Violence in Iraq spreads to Baghdad as ground fire downs US attack helicopter

FRAGILE PEACE With fighting breaking out on the outskirts of the capital, a ceasefire in hot-spot Fallujah was holding amid talks with rebels to have it extended


Gunmen shot down a US attack helicopter during fighting in western Baghdad yesterday, and the fate of its two-member crew was unknown. Insurgents and Marines called a ceasefire in the besieged city of Fallujah, though the fragile peace was shaken by a gun battle that wounded two Americans.

A pall of black smoke rose on Baghdad's western edge where a military spokesman said the AH-64 Apache helicopter was downed by ground fire in the morning. More helicopters circled overhead, while US troops closed off the main highway -- a key supply route into the capital.

"The condition of the [Apache's] crew is unknown," the spokesman said.

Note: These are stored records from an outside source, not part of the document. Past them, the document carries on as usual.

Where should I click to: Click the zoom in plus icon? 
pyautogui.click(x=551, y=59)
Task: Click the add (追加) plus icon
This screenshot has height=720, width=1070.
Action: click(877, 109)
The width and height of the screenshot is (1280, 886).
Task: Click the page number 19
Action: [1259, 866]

Heavy firing was heard and tanks and Humvees moved into the area, near the suburb of Abu Ghraib, where masked gunmen have wreaked havoc for the past three days, attacking fuel convoys and blowing up tanker trucks. Insurgents kidnapped an American civilian and killed a US soldier in the area on Friday.

The captors of the American hostage -- Thomas Hammil, a Mississippi native who works for a US contractor in Iraq -- threatened to kill and burn him unless US troops ended their assault on Fallujah by 6am yesterday. The deadline passed with no word on Hammil's fate.

Video footage aired on Arabic television yesterday showed the bodies of two dead Westerners -- apparently a pair of Americans seen by APTN cameramen on Friday being dragged out of a car on the Abu Ghraib highway, in a different incident from Hammil's kidnapping.

The cameramen fled the scene on Friday and the fate of the two men was unknown. But one of the bodies in yesterday's footage resembled one of the Americans taken out of the car.

The new footage showed the bodies surrounded by gunmen, who are heard on the tape saying the two are American intelligence officers.

One of the bodies lay sprawled on the pavement, his face bloodied and his right leg drenched in blood.

The other body had been rolled face down, his shirt lifted to reveal a bullet hole in his back. Both wore dark t-shirts and khaki pants often worn by private contractors.

Meanwhile, Fallujah -- 60km west of Baghdad -- saw occasional sniper fire, but was still the quietest it has been all week after Sunni insurgents and Marines agreed to a ceasefire starting early yesterday and due to last until the evening amid talks between Iraqi officials on how to end the violence.

Hundreds of US reinforcements moved in place on the city edge, joining 1,200 Marines and nearly 900 Iraqi security forces already involved in the fighting. And Brigadier General Mark Kimmitt warned that an all-out assault could resume if talks don't produce results.

The most serious break in yesterday's peace came when a sniper opened fire on a US patrol, wounding two Marines, commanders said. In the ensuing gun battle, at least one insurgent was killed. After the firefight, the city was largely quiet again.

"They are not playing by the rules, sir," Marine Captain Jason Smith radioed to his commander after taking fire in another incident in which the troops did not fire back.

US forces have been instructed not to launch offensive attacks on the rebels, said Lieutenant Colonel Brennan Byrne, commander of the 1st Battalion, 5th Marine Regiment, which is deployed in the city's south.

A guerrilla commander in Fallujah's al-Jolan neighborhood told Al-Jazeera television that his fighters would abide by the truce.